One hesitates to start
screaming “Get a horse” to companies that haven’t yet discovered
bioinformatics products, but it’s clear that many companies are
unsettled as they proceed in their efforts to find effective
solutions to life sciences questions.
At a recent conference
of executives from biotech and software companies, biotech leaders
argued that software engineers have been unable to develop a fully
effective solution because these engineers don’t understand the life
sciences well enough.
Still, there are companies in New
England that are exploiting advances made in the field of putting
data to work.
Netezza Corp.,
based in Framingham, has developed a database appliance that
officials say delivers 10 to 20 times the performance for half the
cost of traditional systems.
It is designed to manage fast
data loads, and “optimize ad hoc and complex business intelligence
queries for maximum performance.”
Bill Blake is senior vice
president of product development at Netezza.
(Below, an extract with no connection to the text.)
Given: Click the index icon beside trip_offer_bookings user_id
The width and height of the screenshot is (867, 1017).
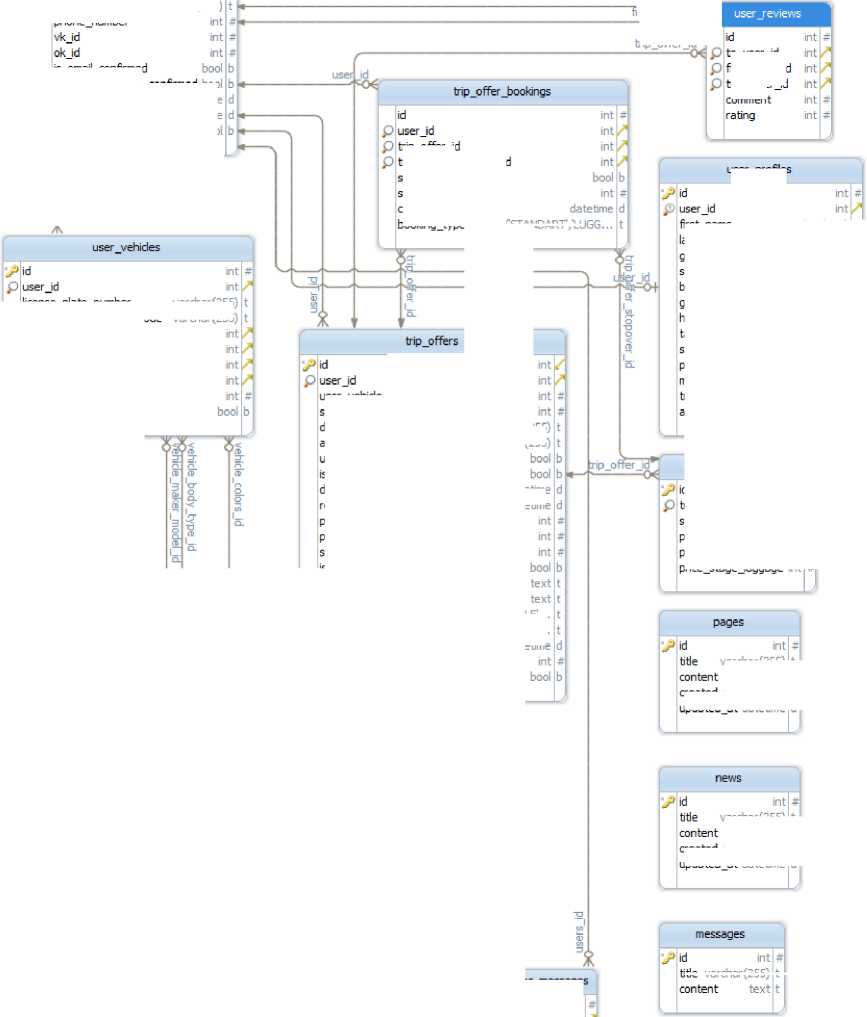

When he was at Compaq Corp., he led a
team that was instrumental in providing the computing systems to the
Human Genome Project with supercomputers installed at Celera
Genomics, Sanger Institute at Cambridge in the United Kingdom and
the Whitehead Institute at MIT.
Blake said that effective use
of data someday may improve “designer drug” cancer treatments in
which a patient’s particular cancer can be matched against a
database of drug candidates.
“The hope is that the industry
can drive down the cost of a (personal) drug from a very high figure
now to something like $2,000 by 2006,” said Blake, a former top
executive at Compaq.
“We’re just at the beginning of an
exciting period of research.”
Blake added that powerful
computing applications have been successful in revenue assurance —
or providing billing services for wireless companies that generate
thousands of individual bills per day, often through splitting a
given call with other carriers.
Another company melding
computers with life sciences is Ardais Corp., based in
Lexington.
Ardais has created the Biomaterials and
Information for Genomic Research (BIGR) system as a human
disease-based discovery platform that can be applied to all phases
of drug discovery and development.
Ardais provides access to
BIGR to qualified academic and industrial researchers worldwide,
including medical research centers at the Harvard teaching
hospitals, Duke University, Maine Medical Center and the University
of Chicago.
The Ardais BIGR Library is a centralized, shared
clinical genomics repository encompassing tissue samples, molecular
derivatives and associated clinical information accessed by an array
of bioinformatics tools. The library comprises more than 9,000
patient cases representing a broad diversity of diseases at various
stages, yielding more than 150,000 research-quality clinical
materials and associated clinical information.
The amount of
data is immense, and high-performance computers have been designed
to help clinicians identify and deal with disease.
“We are
able to identify relevant concepts in medical records,” said Martin
Ferguson, co-founder and chief scientific officer at Ardais. “If we
are looking at prostate cancer samples, for instance, the clinical
data (between several examples) has to be comparable.”
With
the companies’ large databases, researchers can cross-reference
properties of similar cancer characteristics and be closer to
prescribing an appropriate treatment.
And it will become
increasingly valuable, due to the continually expanding compendium
of clinical data, including patient outcome information that accrues
over time.
Another company involved in the use of data is
Spotfire Inc. of Somerville.
It provides its Guided Analytic
applications and services that empower extended enterprises and
their end users to make faster, more effective decisions using
private and public databases.
Company officials say that more
than 500 corporations and 20,000 users work with Spotfire products
worldwide, including the bioinformatics industry.
“Many
corporations are unwilling to purchase big new systems,” said David
Butler, vice president of strategy and business development. “They
want to make use of the data they already have.
“We’re a
software company, but we have an adviser role as well. We help
companies look at their data and configure an
application.
“Using data for decision-making is a strong
field. It’s one of the only (tech) areas that is growing now.”